**What you should do**
The answer should consist of each line below that contains the word "Task".

(Items from a dataset)
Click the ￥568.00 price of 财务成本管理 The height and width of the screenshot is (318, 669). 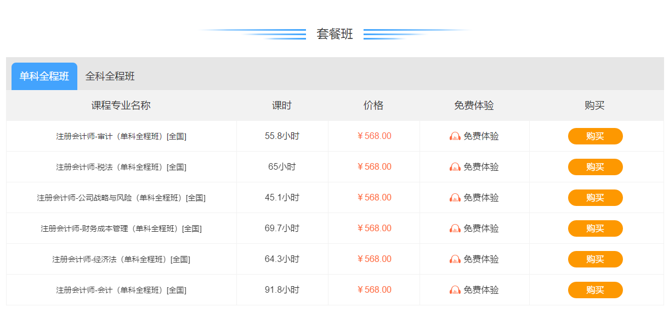(x=374, y=228)
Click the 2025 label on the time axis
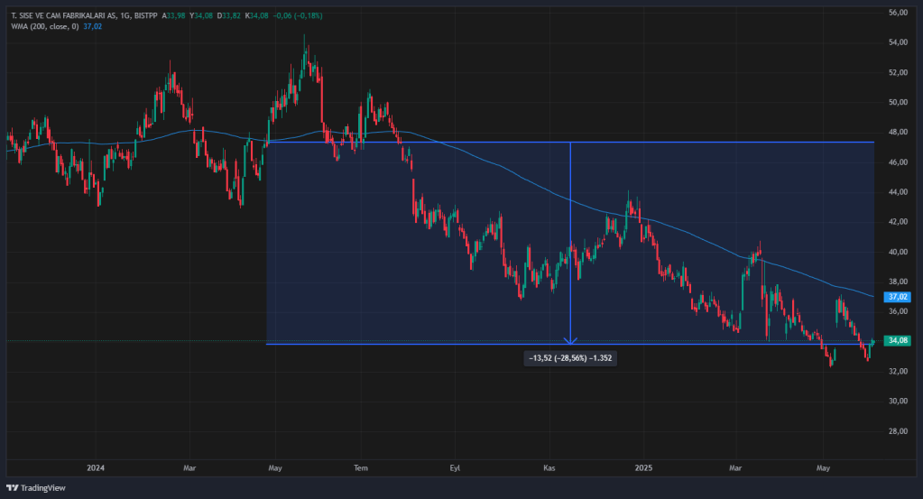923x499 pixels. pyautogui.click(x=642, y=468)
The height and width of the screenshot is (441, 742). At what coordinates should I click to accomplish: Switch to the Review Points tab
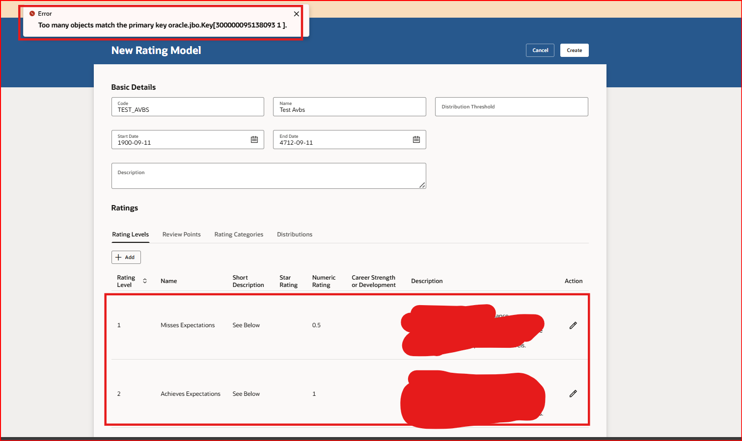pyautogui.click(x=181, y=234)

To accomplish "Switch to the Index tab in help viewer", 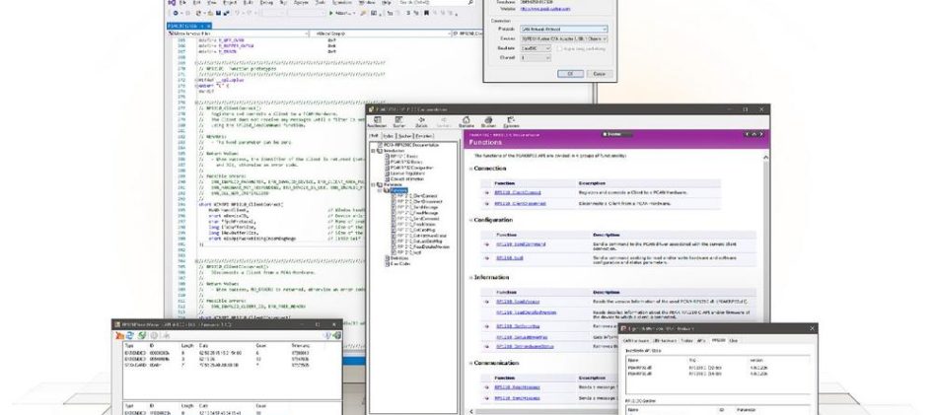I will pyautogui.click(x=389, y=136).
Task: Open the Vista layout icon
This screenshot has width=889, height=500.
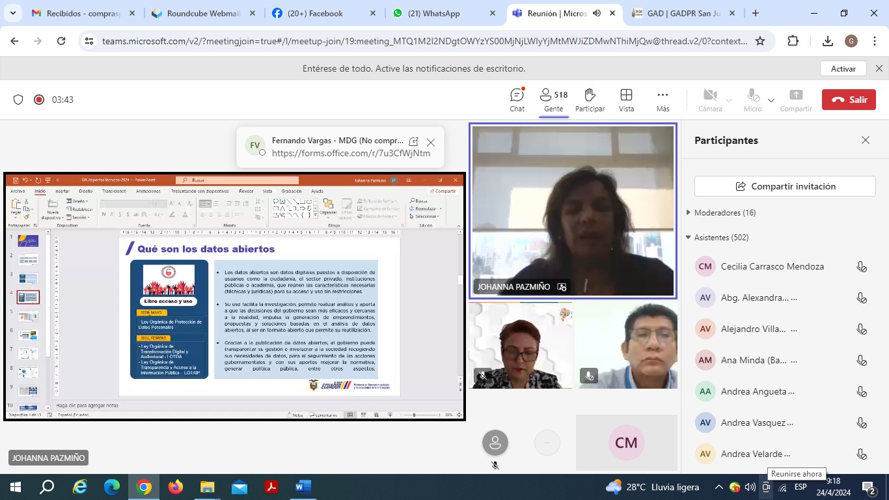Action: [626, 96]
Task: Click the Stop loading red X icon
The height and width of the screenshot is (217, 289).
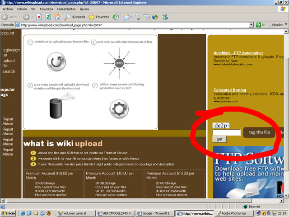Action: (39, 17)
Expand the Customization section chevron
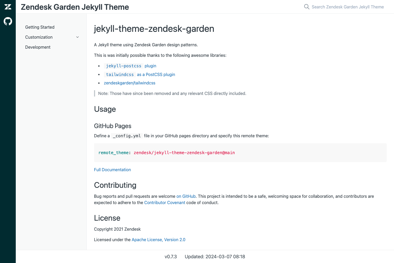 pyautogui.click(x=77, y=37)
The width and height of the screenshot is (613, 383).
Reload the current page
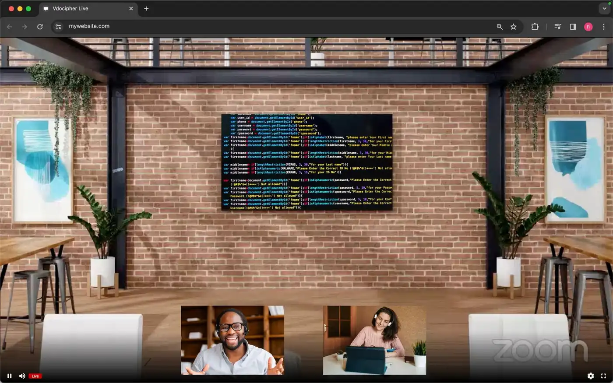pos(40,27)
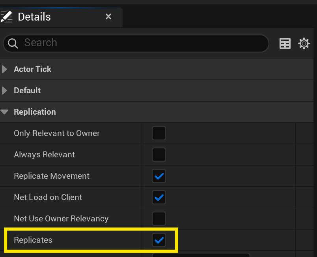Click the Details panel pencil icon
Viewport: 317px width, 257px height.
coord(6,17)
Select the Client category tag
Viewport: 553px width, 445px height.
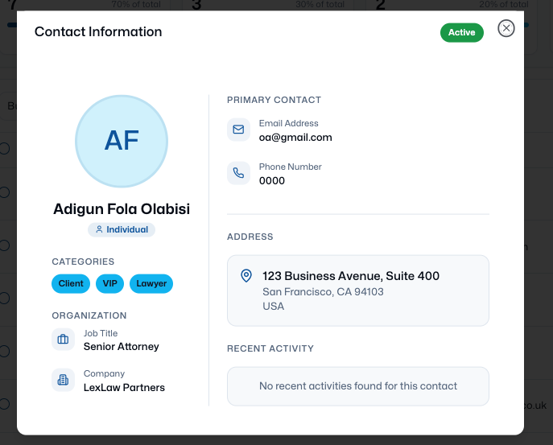(71, 283)
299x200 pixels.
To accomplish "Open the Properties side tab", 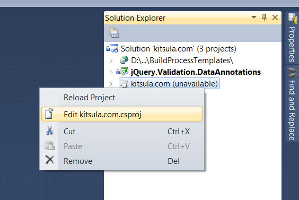I will coord(292,38).
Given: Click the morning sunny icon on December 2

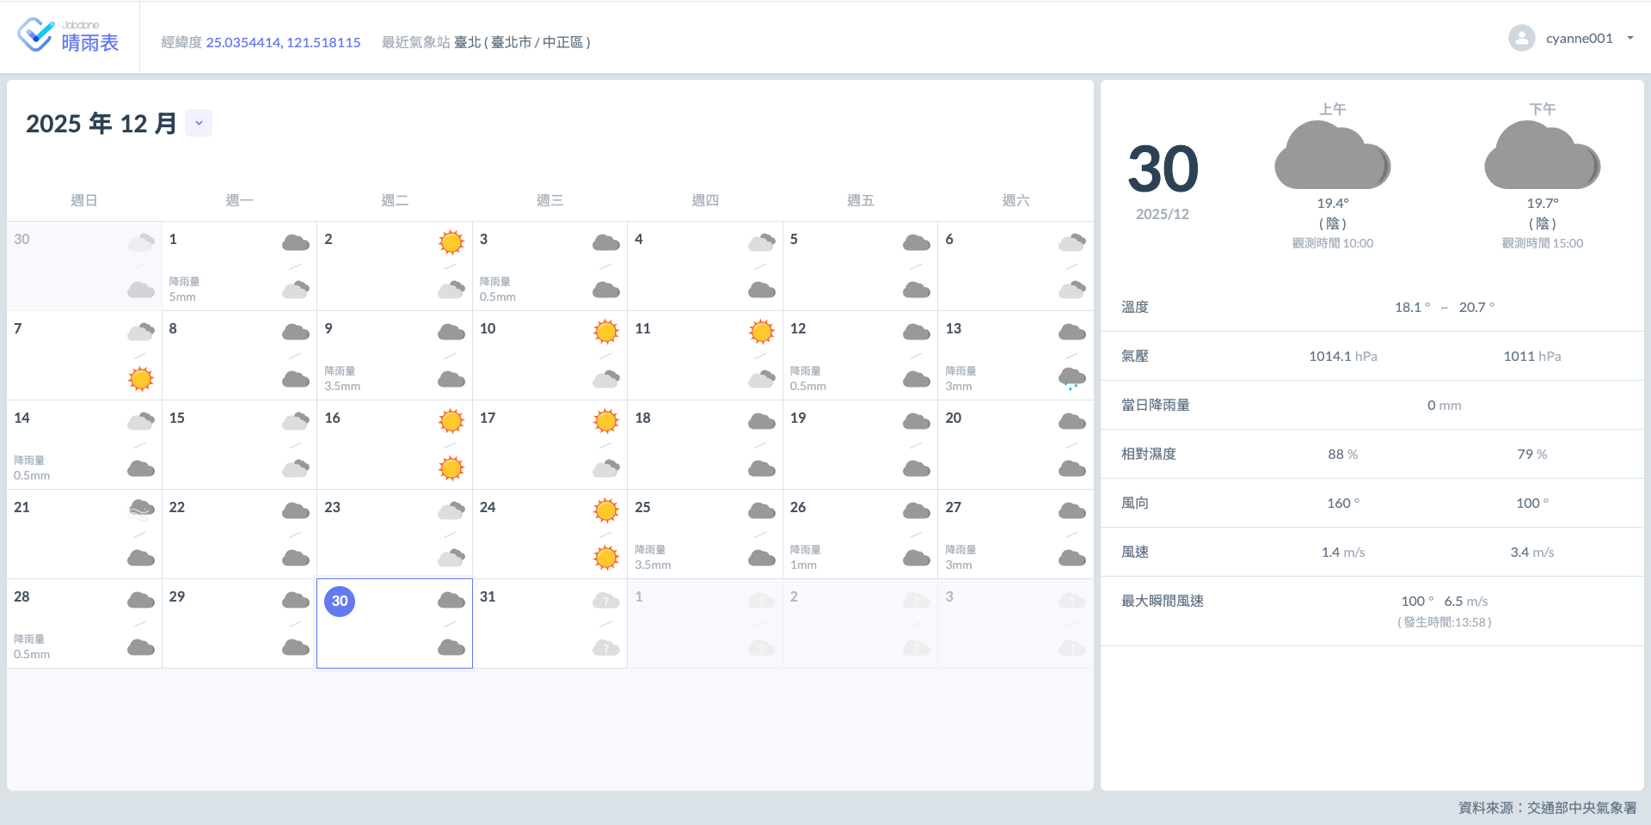Looking at the screenshot, I should [x=451, y=242].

**Answer section**
Task: Open the Vista layout icon
Task: Click the Stop loading red X icon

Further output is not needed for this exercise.